You know, I made that up just before their first birthday. And I was 59 years old when they were born. And I never thought twice about my age before that. But then, you know, I started doing the math - when they might start school, when they might finish school, you know, when...
SIMON: Oh, you'll never have children if you start doing the math. But go ahead. Yeah.
LOVETT: Exactly. And so I just started thinking, gosh, I hope I'm around for as much of their lives as I can be. And so really, that's where the song came from.
(SOUNDBITE OF SONG, "12TH OF JUNE")
LOVETT: (Singing) By the branch at San Jacinto, play for me a happy tune. Know of all the days I loved, I loved best the 12th of June. I loved best the 12th of June.
SIMON: May I ask - your twins, who are 5, right?
LOVETT: They'll be 5 in June.
SIMON: Do they know what you do?
SIMON: Go ahead.
LOVETT: I'm not sure how they're going to feel about everybody knowing their birthday, but....
SIMON: Oh, I intend to send a cheesecake. What do you mean?
LOVETT: (Laughter) Well, we'd gladly accept. Thank you. They have some idea of it, but they haven't been to a show. They do like music. And they like music from the programs they watch. And they're always explaining it to me. I'm struck with just how confident they are in what they know. And I just love being set straight by my 4 year olds.
(SOUNDBITE OF SONG, "ARE WE DANCING")
LOVETT: (Singing) Are we dancing? Yes, we're dancing. Are we dancing, dancing, dancing, dancing?
SIMON: Tell us about the song "Are We Dancing."
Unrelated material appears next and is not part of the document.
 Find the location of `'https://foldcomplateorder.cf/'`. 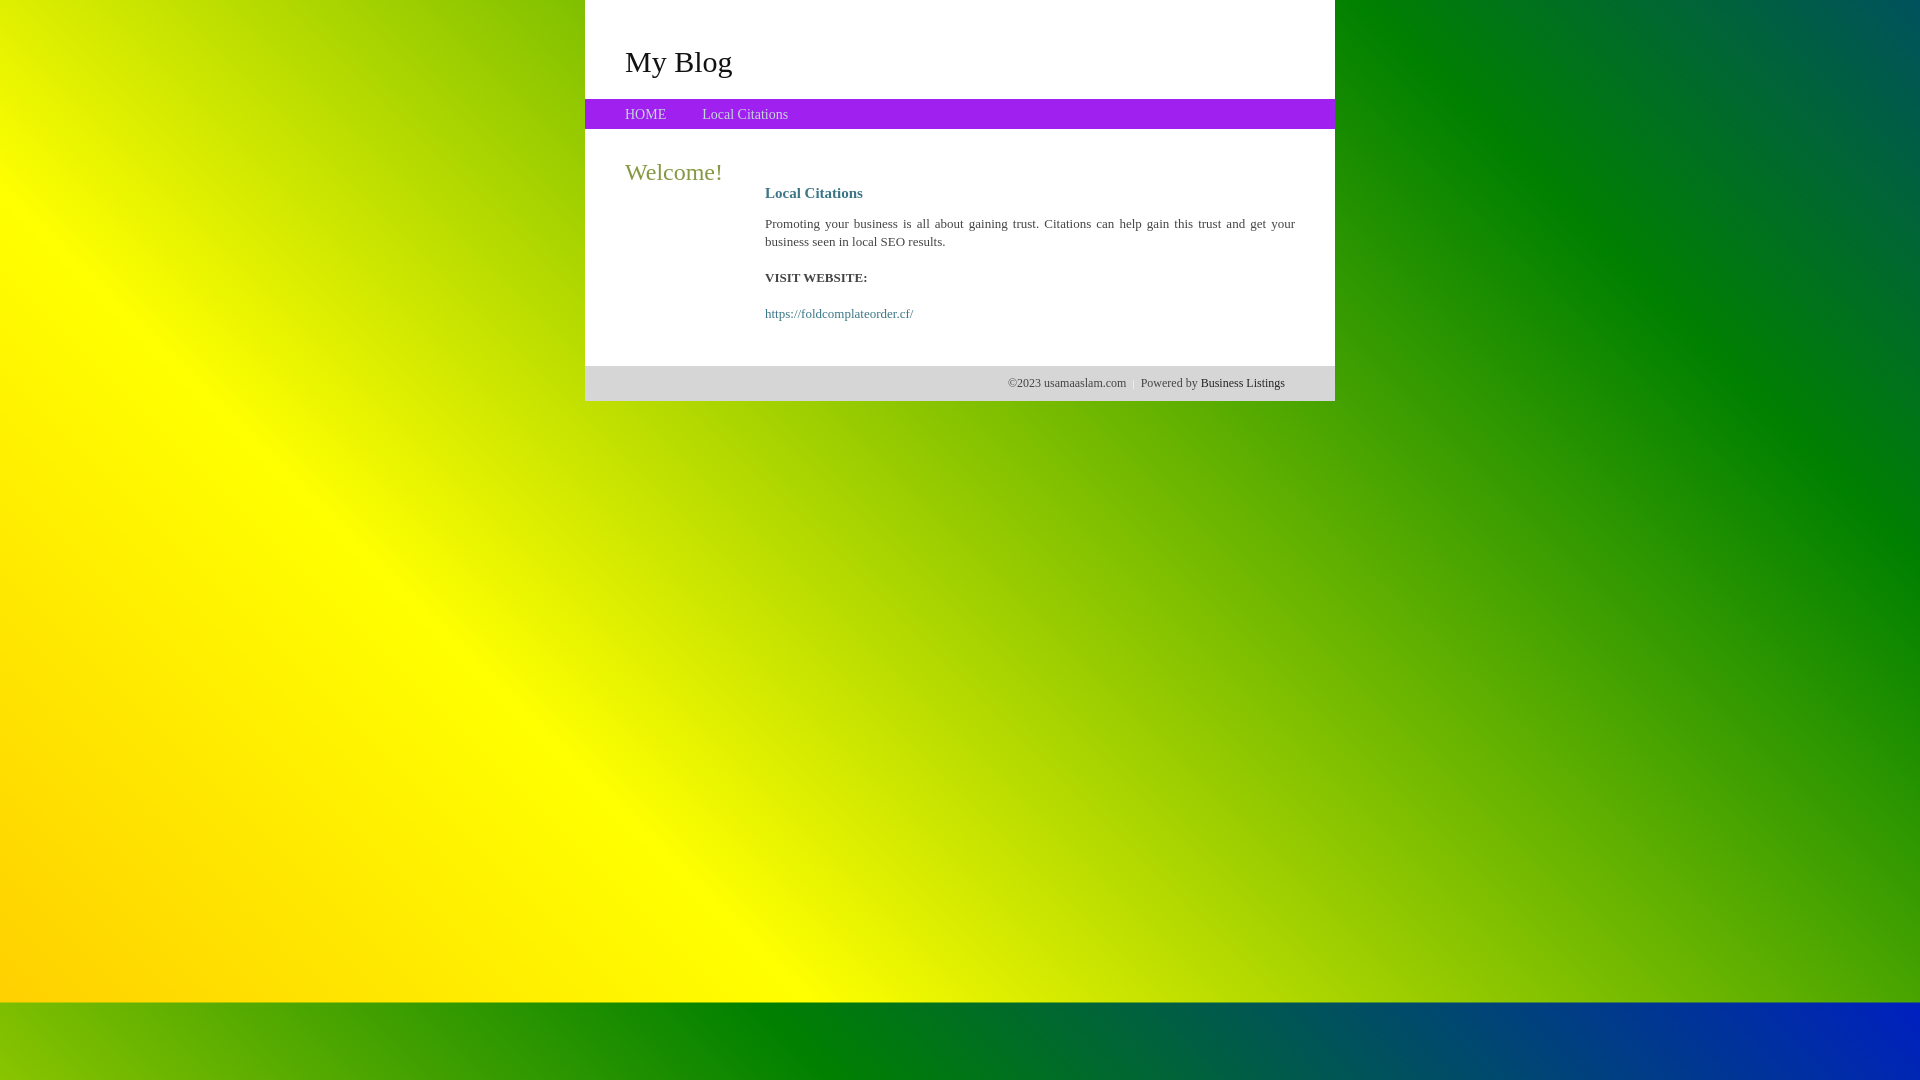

LOVETT: That's one that, once again, my children gave to me because when they were babies, I would waltz around the living room with them.
LOVETT: And I just started singing that to them one day.
SIMON: Oh, my gosh.
(SOUNDBITE OF SONG, "ARE WE DANCING")
LOVETT: (Singing) Oh, the world is just just beginning. When I hold you, it starts spinning.
SIMON: You have a particularly haunting line in "12th Of June" where you say, there are those who will walk above us who'll remember that we were. Makes you wonder, what lasts?
LOVETT: Well, I think about that as well. And the thing that I want most to last of me is for my children to realize their dad loves them. I certainly feel that when I think about my own father. And if they can feel from me the way I feel about my father, I feel like that's about as good as it gets.
SIMON: It is, indeed. Lyle Lovett, his new album, "12th Of June." Thank you so much for being with us today.
LOVETT: Scott, thank you. Thanks for helping us get the word out. And thanks for talking to me. I am a fan.
SIMON: Well, I'm a fan of yours. I'm so glad we could do this. Thank you.